> _Directions_:
Edit the rows below by changing "end call button" to "hang-up button" and leaving everything else the same. Give all the rows again without the pictures.

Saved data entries
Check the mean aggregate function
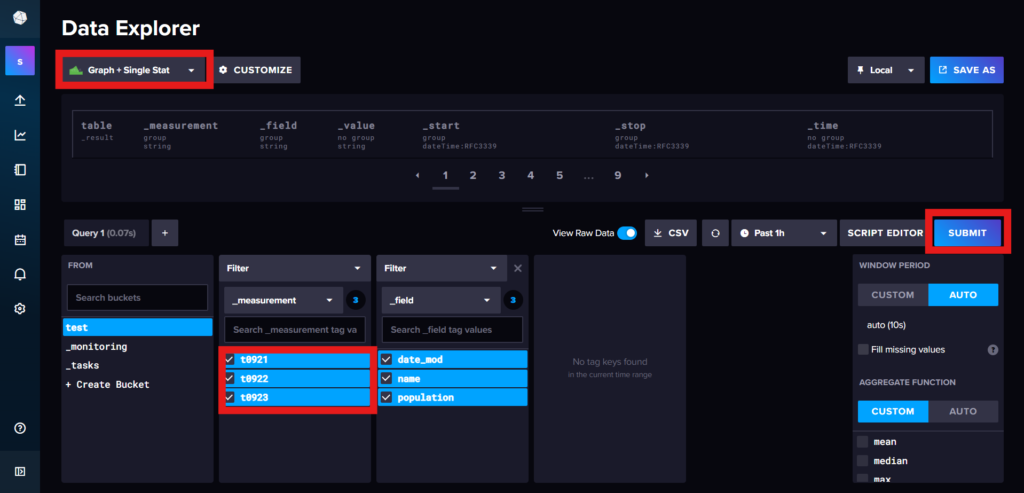This screenshot has height=493, width=1024. pos(863,441)
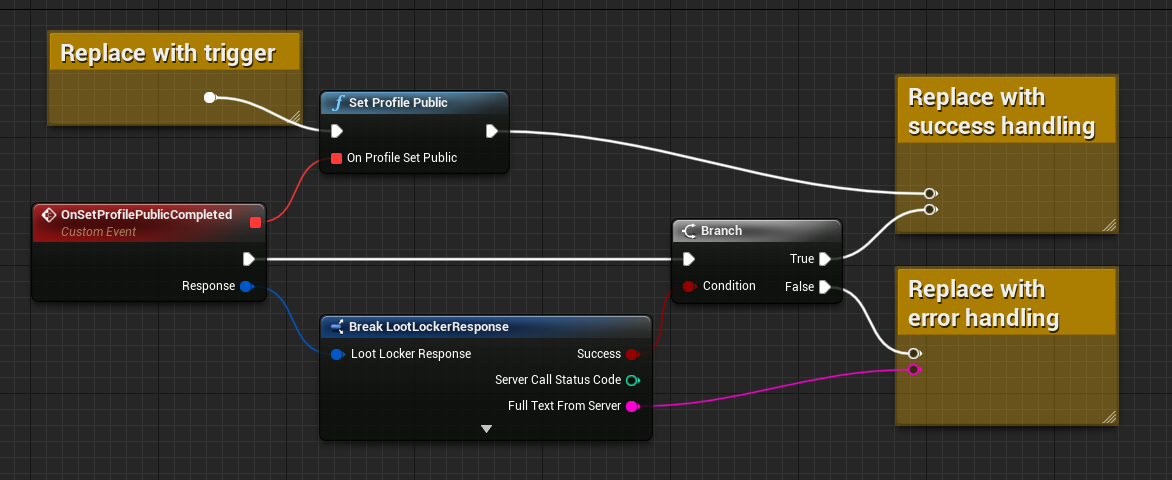This screenshot has width=1172, height=480.
Task: Click the Branch node icon
Action: pos(688,231)
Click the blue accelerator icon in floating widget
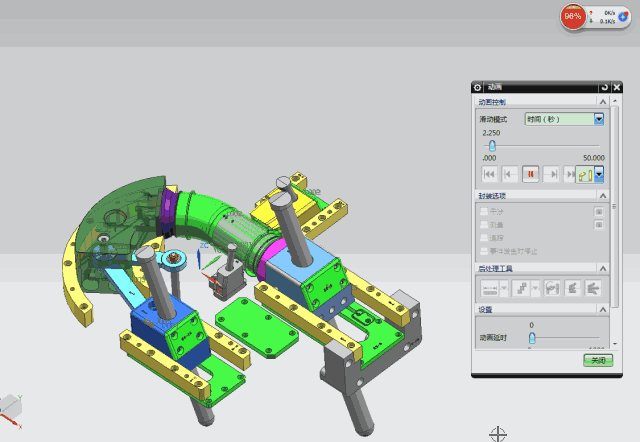The image size is (640, 442). pos(623,18)
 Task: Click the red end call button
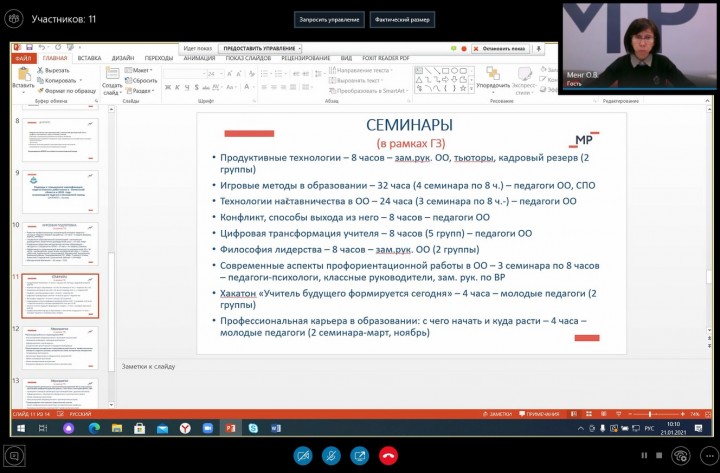388,456
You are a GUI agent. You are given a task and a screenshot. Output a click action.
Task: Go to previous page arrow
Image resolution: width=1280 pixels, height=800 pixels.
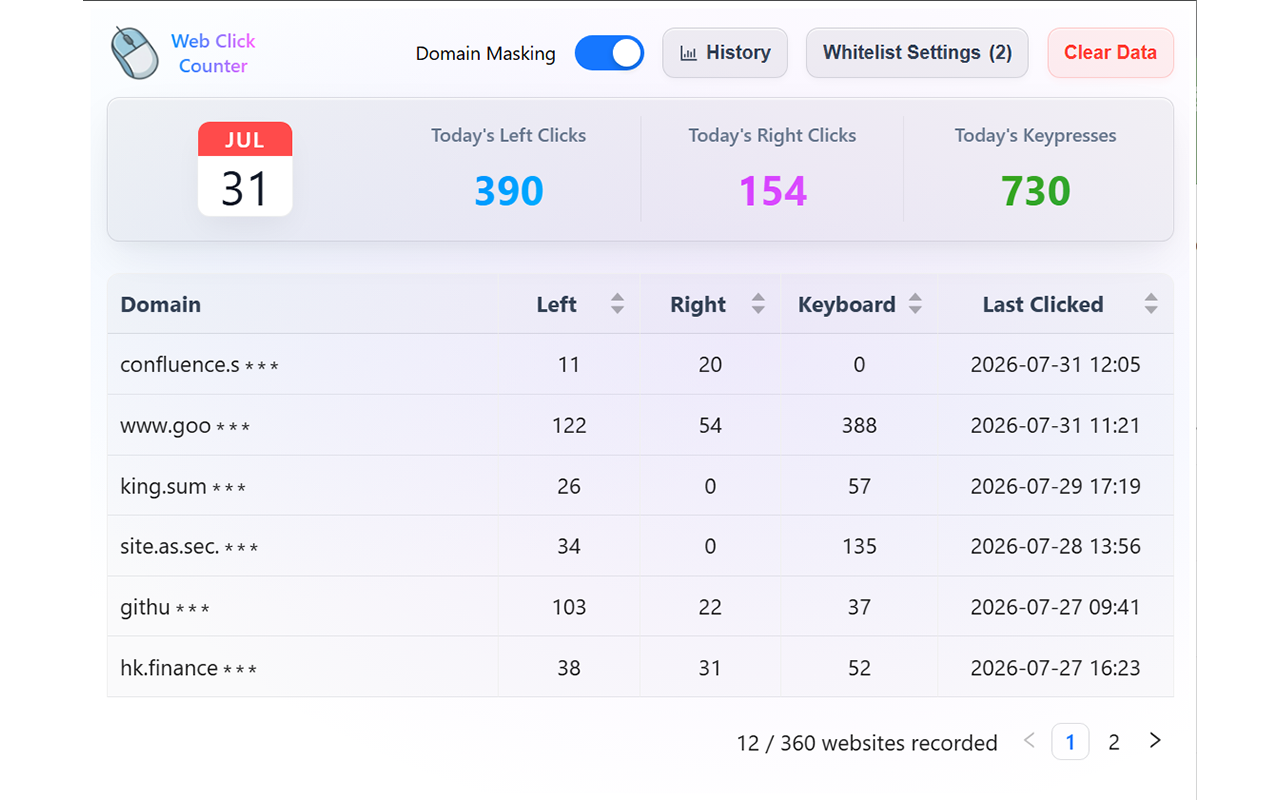point(1029,741)
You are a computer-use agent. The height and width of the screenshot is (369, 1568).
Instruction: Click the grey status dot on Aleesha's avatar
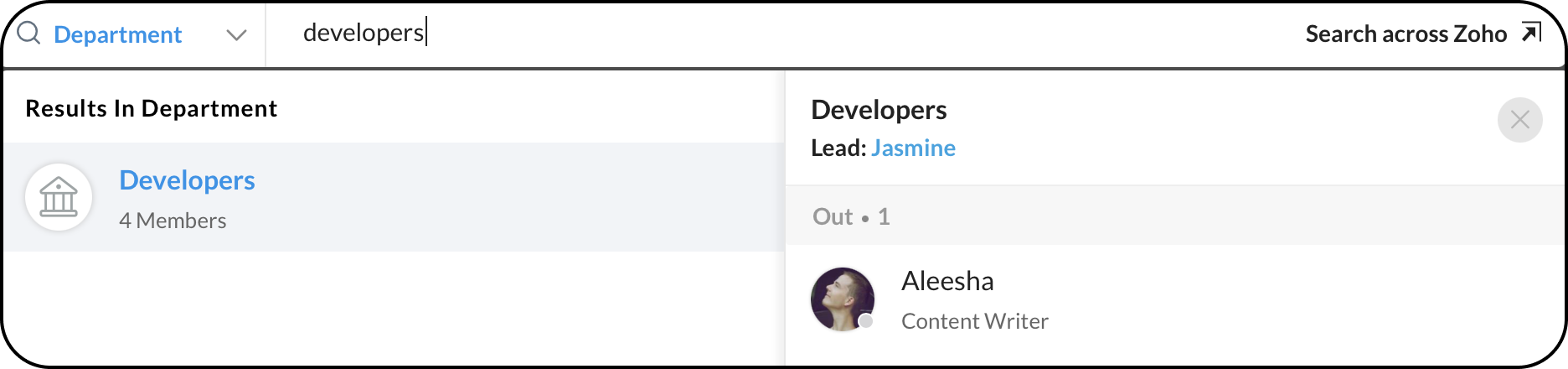(x=866, y=321)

> _The solution_:
Check the mean aggregate function
This screenshot has height=493, width=1024. pos(863,441)
This screenshot has width=1172, height=480.
Task: Click the Branch node icon
Action: pos(688,231)
Click the blue accelerator icon in floating widget
The image size is (640, 442). pos(623,18)
 Task: Click the red hang-up button
388,456
You are a GUI agent. You are given a task and a screenshot. Output a click action.
Task: Go to previous page arrow
Image resolution: width=1280 pixels, height=800 pixels.
point(1029,741)
You are a computer-use agent. The height and width of the screenshot is (369, 1568).
Instruction: Click the grey status dot on Aleesha's avatar
(x=866, y=321)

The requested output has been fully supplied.